● DOCUMENT EXTRACT:
┄┄┄┄┄┄┄┄┄┄
## Data types

Today we'll be taking a look at the standard data types that come with python and some examples of how we can use these data types to represent real world information. This list isn't comprehensive, there are many more types available but this is the majority of what you'll see day to day.

### Why?

Data types are the building blocks of applications. They are the basic elements we can combine to form more complex structures.

## Integers

Integers are whole numbers. They can be either positive or negative:

In [1]:
1

1

In [2]:
-5

-5

Ints generally can be up to any size:

In [3]:
2**65

36893488147419103232L

But notice how there's an 'L' at the end there? This means that python has represented the output of the operation as a long int. I won't get into the details now but if you'd like more information: 

- http://en.wikipedia.org/wiki/32-bit
- http://stackoverflow.com/a/5435660
- http://en.wikipedia.org/wiki/Integer_(computer_science)#Common_integral_data_types


The boundry between ints and long ints depends on the system python is running on. Python will handle the switch from int to long automatically so normally it's not something you'd have to worry about but be aware that if you wanted to check if the user input or result of some calculation was an int, the test might fail:

In [4]:
import sys
sys.maxint

9223372036854775807

In [5]:
type(9223372036854775807)

int

In [6]:
type(9223372036854775807 + 1)

long

In [7]:
int == type(9223372036854775807 + 1)

False

In practice these differences don't mean much as ints and longs play well together. Side note: we don't see the 'L' in these examples because the print statement knows to hide it.

In [8]:
print type(2**100)
print type(15)
print 2**100 + 15
print 2**100 - 15
print 2**100 * 15
print 2**100 / 15

<type 'long'>
<type 'int'>
1267650600228229401496703205391
1267650600228229401496703205361
19014759003423441022450548080640
84510040015215293433113547025


## Floating point numbers

Floating point numbers can be a bit tricky. Let's take a look at some examples:

In [9]:
1.5

1.5

In [10]:
type(1.5)

float

So you might think that floats are simply numbers that have decimal parts but...
┄┄┄┄┄┄┄┄┄┄
● DATA EXTRACT:
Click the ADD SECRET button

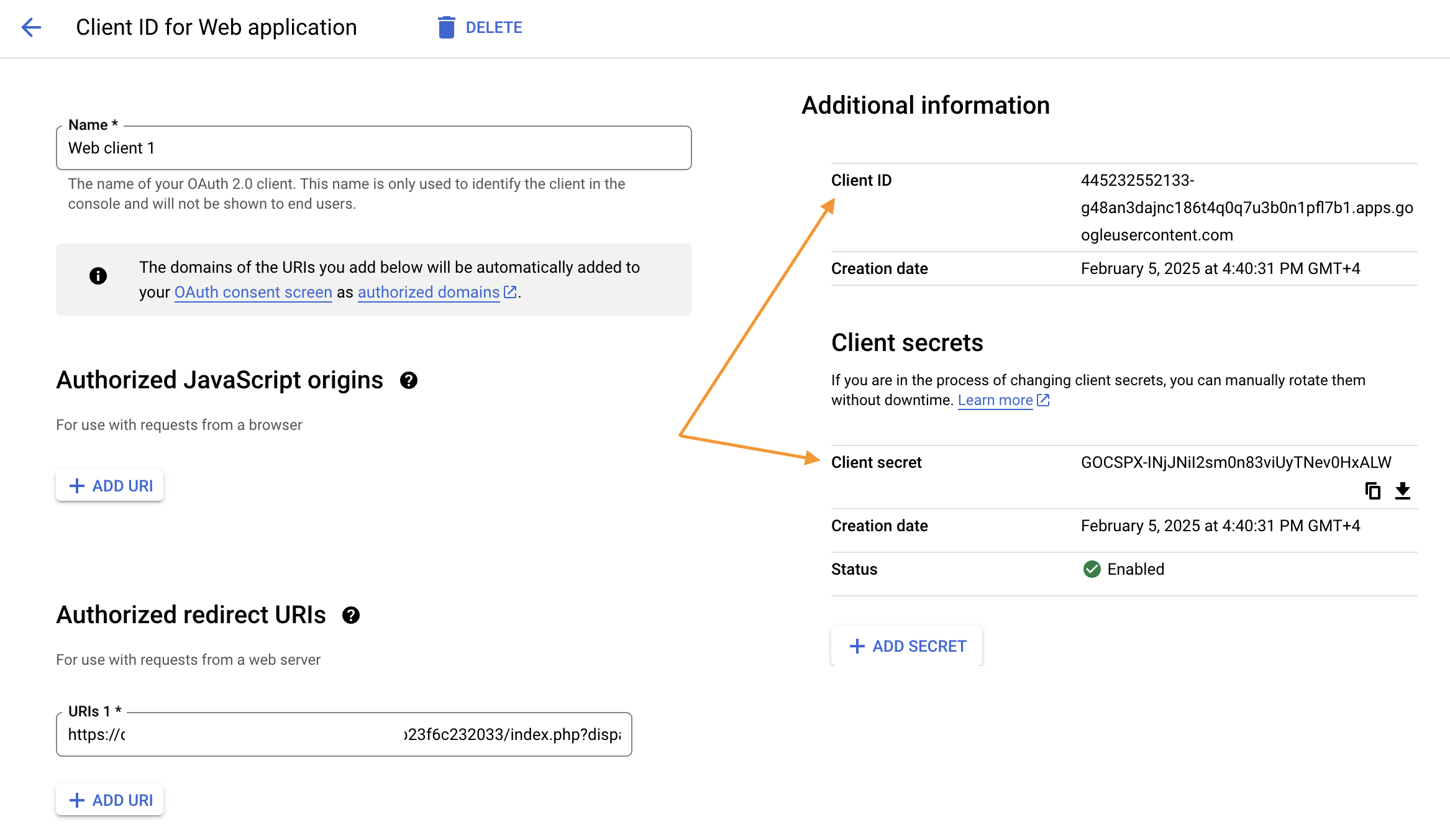click(907, 646)
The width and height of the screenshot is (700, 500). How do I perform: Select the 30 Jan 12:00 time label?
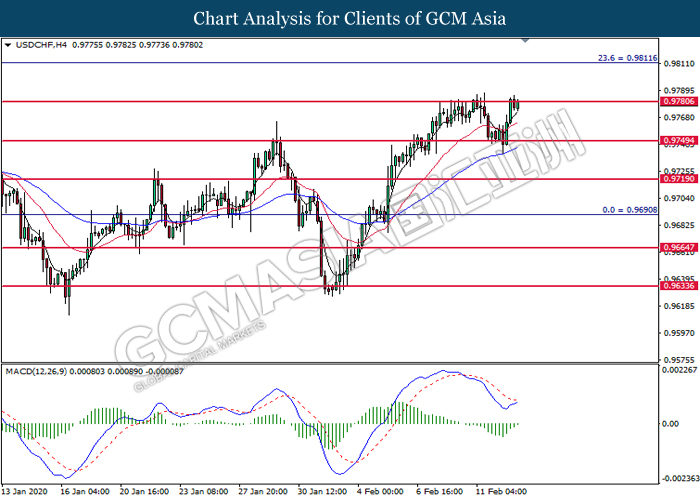(x=323, y=492)
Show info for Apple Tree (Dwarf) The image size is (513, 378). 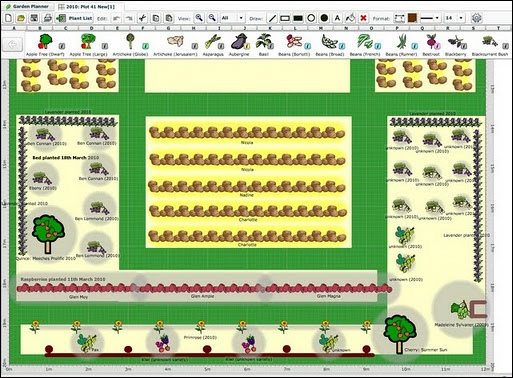pos(62,46)
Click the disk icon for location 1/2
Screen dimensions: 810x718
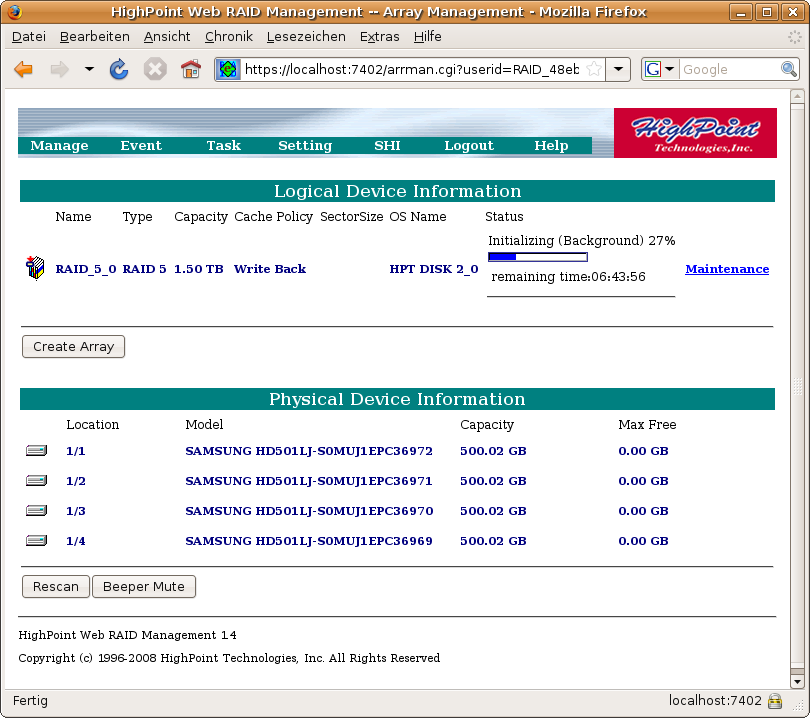pos(36,481)
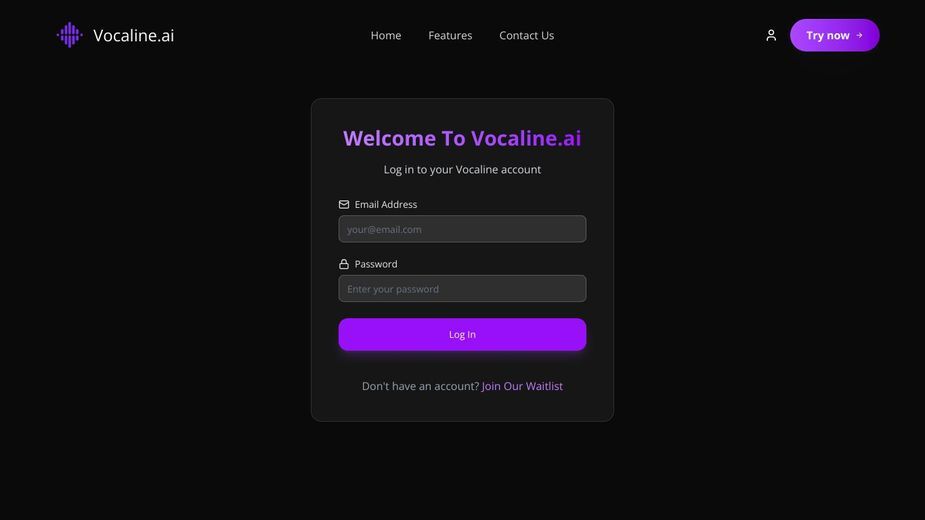Click the Email Address field label
Image resolution: width=925 pixels, height=520 pixels.
[386, 204]
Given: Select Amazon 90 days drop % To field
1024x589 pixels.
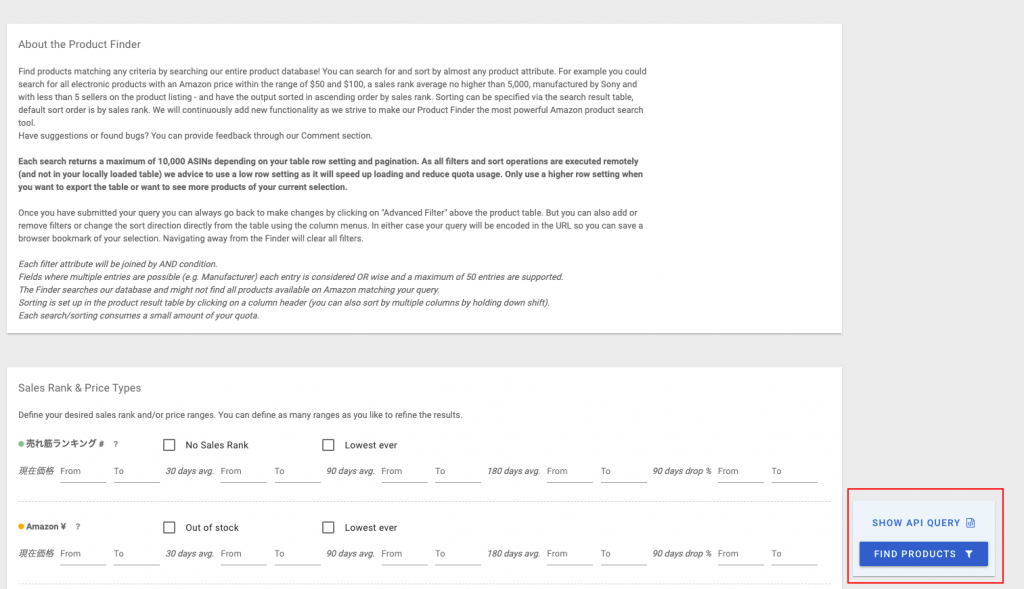Looking at the screenshot, I should 793,554.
┄┄┄┄┄┄┄┄┄┄
● WRITTEN PROBLEM: Extend the Python data types tutorial, picking up right after its final line about floats. The entries here come from a different source than the Python data types tutorial.

● SOLVED EXERCISE:
In [11]:
0.1 + 0.2

0.30000000000000004

The python docs discuss this behavior: (https://docs.python.org/2/tutorial/floatingpoint.html#representation-error):

> Note that this is in the very nature of binary floating-point: this is not a bug in Python, and it is not a bug in your code either. You’ll see the same kind of thing in all languages that support your hardware’s floating-point arithmetic (although some languages may not display the difference by default, or in all output modes).

For more info:

- http://en.wikipedia.org/wiki/IEEE_floating_point
- http://cr.yp.to/2005-590/goldberg.pdf

In short: if you are doing work which requires numerical precision you'll want to use the decimal library. Note that we have to pass the Decimal class a string as an argument.

In [12]:
from decimal import Decimal
Decimal('0.1') + Decimal('0.2')

Decimal('0.3')

## Strings

Now we get to the fun stuff. I say we're getting into the fun stuff because there aren't a lot of methods for numerical types but the rest of the types we'll discuss have plenty of methods available to them which can be very useful.

Strings are text, generally. A string is any collection of symbols surrounded by quotes:

In [13]:
('Hello '
"python "
'''learners''')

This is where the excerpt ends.